New hope for family reunionsDespite North Korea’s ever-belligerent rhetoric toward the South, the government has proposed that working-level talks between the two Koreas be held on the subject of reunions of families separated by the war. The proposal appears to be aimed at easing the tensions between Seoul and Pyongyang, and it came after the United States accepted the North’s offer to hold preliminary talks for a Washington-Pyongyang meeting in Beijing on Feb. 23. Though it is not clear if the North will accept the South’s proposal, it is too early to conclude that Pyongyang will reject it.
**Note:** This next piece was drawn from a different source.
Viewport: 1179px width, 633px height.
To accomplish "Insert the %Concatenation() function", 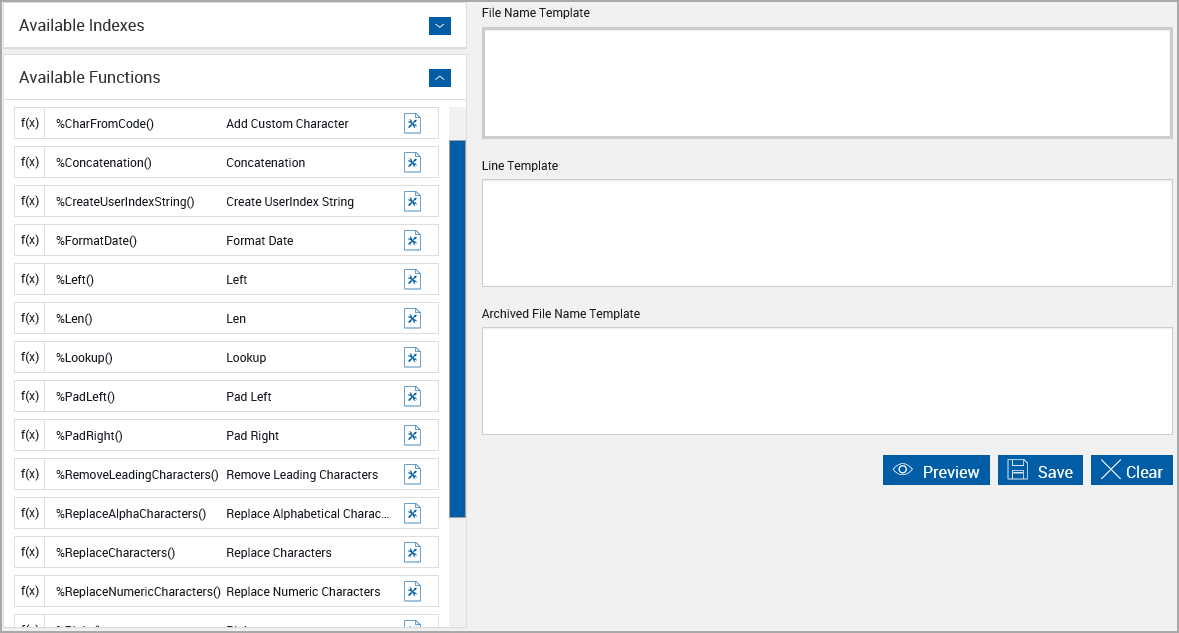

Last year, North Korea declared that it would stop all contact with Washington because it claimed the U.S. government had stepped back from its earlier promise to provide 330,000 metric tons of rice to the North. The United States, however, denied the charge, saying North Korea had engaged in contact knowing that Washington was using the term “nutritional assistance” instead of the term “food aid” used by the North. Given the resumption of talks between Pyongyang and Washington after the North’s offer, we can anticipate a potential change in Pyongyang’s stance on reunions.
The Obama administration has consistently said that North Korea must first receive food from its southern brethren if it wants additional food aid. It is therefore possible that Seoul made its recent proposal on reunions expecting a change in Pyongyang’s hard-line position.
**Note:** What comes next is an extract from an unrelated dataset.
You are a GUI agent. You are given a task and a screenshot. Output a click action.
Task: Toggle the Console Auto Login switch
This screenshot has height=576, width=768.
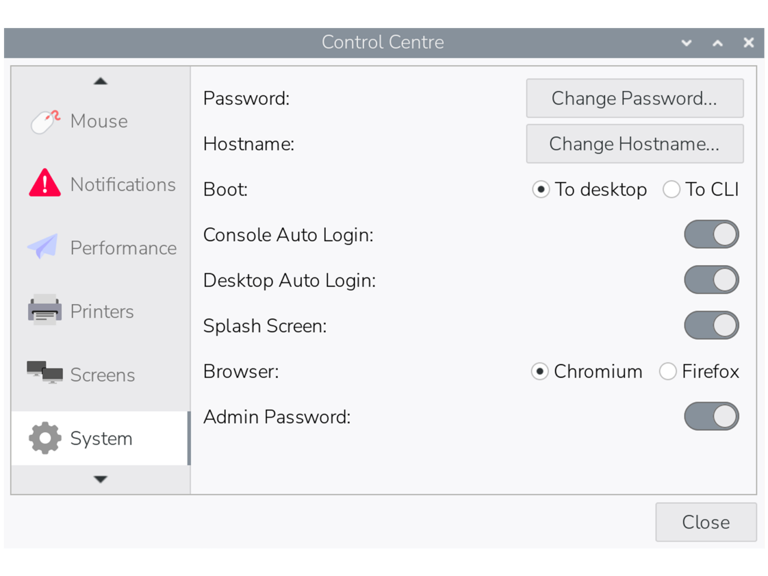(x=711, y=235)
Reunions of separated families have served as a useful tool for mending fences while inter-Korean tensions were high. Previous administrations have provided the North with a massive amount of aid - mostly food or fertilizer - in exchange for reunions of separated families. The aid packages have undoubtedly contributed to the resumption of dialogue. Under the current administration, too, the government offered humanitarian aid to Pyongyang in 2009 and 2010, though the size of the package was smaller than during previous administrations. The government’s current proposal for another meeting of separated families will also be followed by aid depending on how the North responds. The government seems to be willing to give much more aid than in the past.
We hope that Pyongyang accepts this latest proposal as it knows it cannot maintain its hostility toward Seoul forever. When it comes to humanitarian issues, North Korea does not have to take other political matters into account. Talks could provide a precious opportunity to iron out misunderstandings between the two Koreas.